Os números correspondem a uma cobertura nacional de apenas 35% até o momento. Distrito Federal, São Paulo e Minas Gerais já anunciaram que a campanha foi prorrogada. Outros estados devem seguir a mesma linha.

A pólio, também chamada de poliomielite e paralisa infantil, é uma doença contagiosa aguda causada pelo poliovírus, que vive no intestino. O baixo índice de vacinação acende um alerta: se as campanhas não conseguirem mobilizar as pessoas, a doença pode voltar a atingir os brasileiros depois de 30 anos.

“As coberturas vacinais municipais ainda são heterogêneas, podendo levar a formação de ‘bolsões’ de pessoas não vacinadas, possibilitando a reintrodução do poliovírus no país”, afirmou o secretário nacional de Vigilância em Saúde, Arnaldo Medeiros.
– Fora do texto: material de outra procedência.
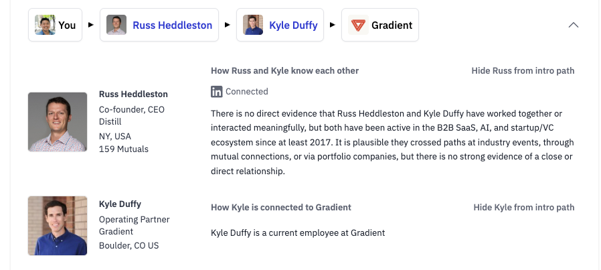Screen dimensions: 601x270
Task: Click Russ's small avatar in the path chip
Action: 116,25
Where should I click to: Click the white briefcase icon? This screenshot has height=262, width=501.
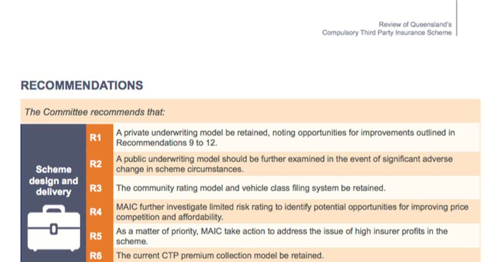coord(54,228)
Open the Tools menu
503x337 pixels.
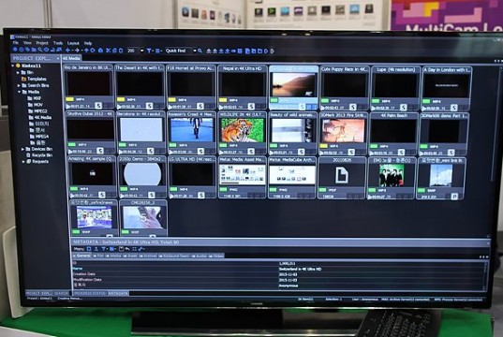pos(58,43)
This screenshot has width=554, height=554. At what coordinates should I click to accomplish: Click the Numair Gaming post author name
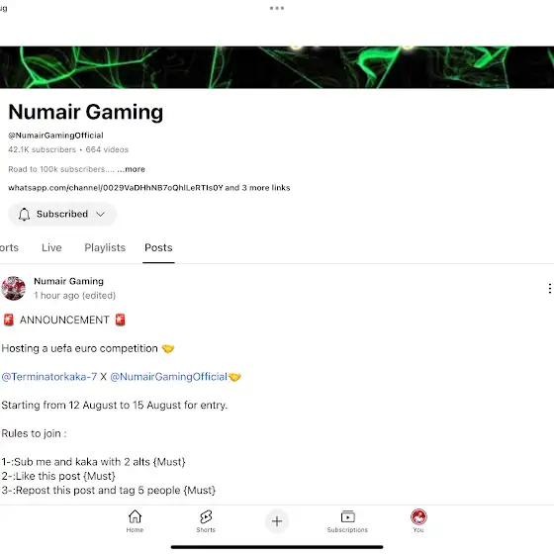tap(68, 281)
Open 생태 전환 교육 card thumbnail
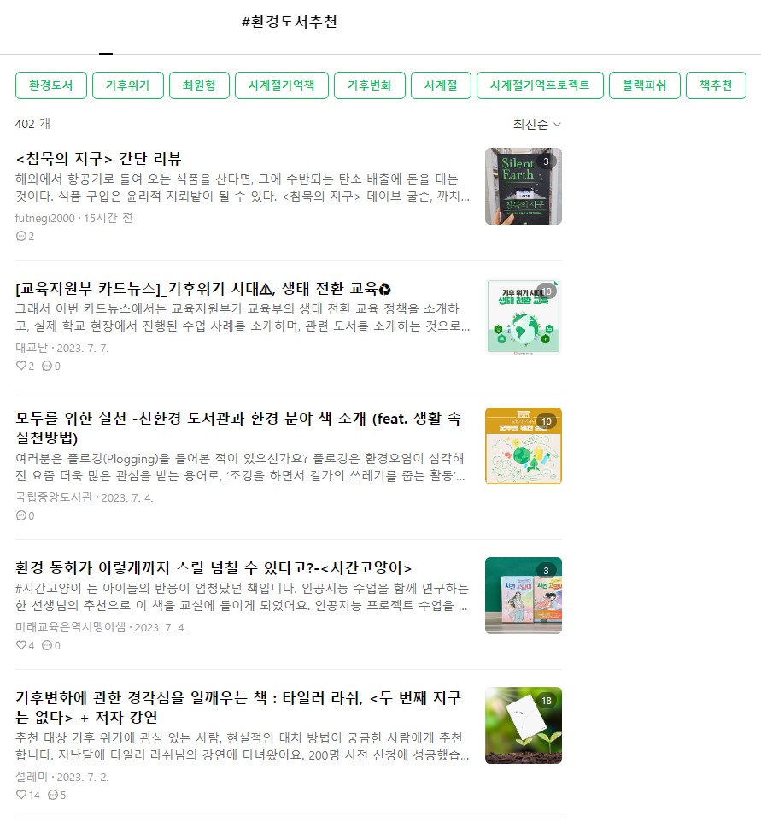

O último caso de paralisia infantil no Brasil foi registrado em 1989.

Ele ressalta que a estratégia adotada para a eliminação do vírus no país foi centrada na realização de campanhas com a vacina oral. “Faça valer o direito dos seus filhos. Leve as crianças ao posto de vacinação mais próximo de sua casa”, alertou.

As informações do Ministério da Saúde também mostram que somente 232 (4,16%) municípios atingiram a meta de 95% de crianças vacinadas. A pasta afirma que não existe tratamento para a paralisia infantil e a única forma de prevenção é a vacina.

O estado que mais mobilizou a população até o momento foi o Amapá, com 62,5% de cobertura. No último lugar da lista, Rondônia vacinou apenas 11,7% do público-alvo.  São Paulo tem 30% das crianças vacinadas até o momento. A recomendação aos estados que não atingirem a meta é continuar com a vacinação de rotina, oferecida durante todo o ano.